- Born: 4 February 1913 Naples, Kingdom of Italy
- Died: 21 September 1984 (aged 71) Rome, Italy
- Occupations: Translator; screenwriter; lyricist;
- Years active: 1949–1984
- Known for: Dubbing
- Children: Andrea De Leonardis

= Roberto de Leonardis =

Italian film scriptwriter and lyricist

Roberto De Leonardis (4 February 1913 – 21 September 1984) was an Italian film script translator, film dialogue writer and film lyricist, best known for his long-lasting cooperation with the Walt Disney Company, being basically a monopolist in writing scripts for dubbing Disney's films into Italian, from the late 1940s to his death.

He was known as a meticulous translator, faithfully adapting the English-language peculiarities to the Italian audience.

==Biography==
He was born in Naples to a family of an Italian Navy admiral. He followed his father's career and graduated as an officer from the Military Academy in Livorno, Tuscany. During World War II he was commanding officer of an Italian naval ship. In 1943, after Italy surrendered to the Allies, his ship was captured by the Japanese, and he was detained as a POW until the Americans freed him in 1945.

In the beginning of his film career he was a lyricist under the pseudonym "Pertitas". (Note: "Pertitas" is a bureaucratic abbreviation for "per titolare assente": "(signing) for the absent signatory")

In 1949 he founded a documentary short film production company Filmeco. In 1958 he closed Filmeco and founded the Royfilm company, which almost exclusively did dubbing of films into Italian.
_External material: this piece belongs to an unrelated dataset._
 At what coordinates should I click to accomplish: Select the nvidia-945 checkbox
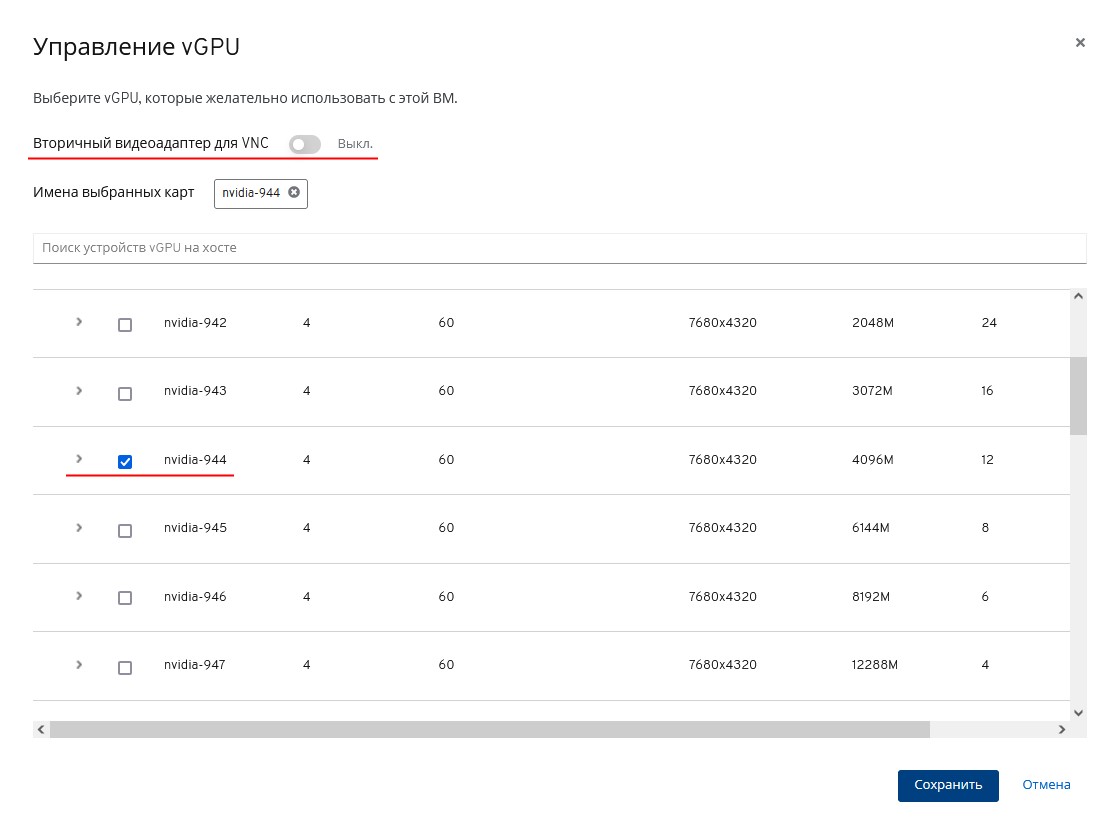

It dubbed not only for Disney, but also for other studios, such as Metro-Goldwyn-Mayer, Paramount, and Universal.

==Commemoration==
In 1997 he was posthumously inducted into the Disney Legends Hall of Fame.

The 1983 Federico Fellini film E la nave va, whose Italian-language dialogue was edited by de Leonardis, features a cameo: the name of the captain of the ship (Italian: comandante della nave) is Roberto de Leonardis, a hint to the nickname of the real de Leonardis, "Comandante", and his former naval occupation.

A comprehensive biography of de Leonardis was published in 2017 by Nunziante Valoroso in the book Un comandante alla corte di Walt Disney. La carriera di Roberto de Leonardis leggenda del doppiaggio.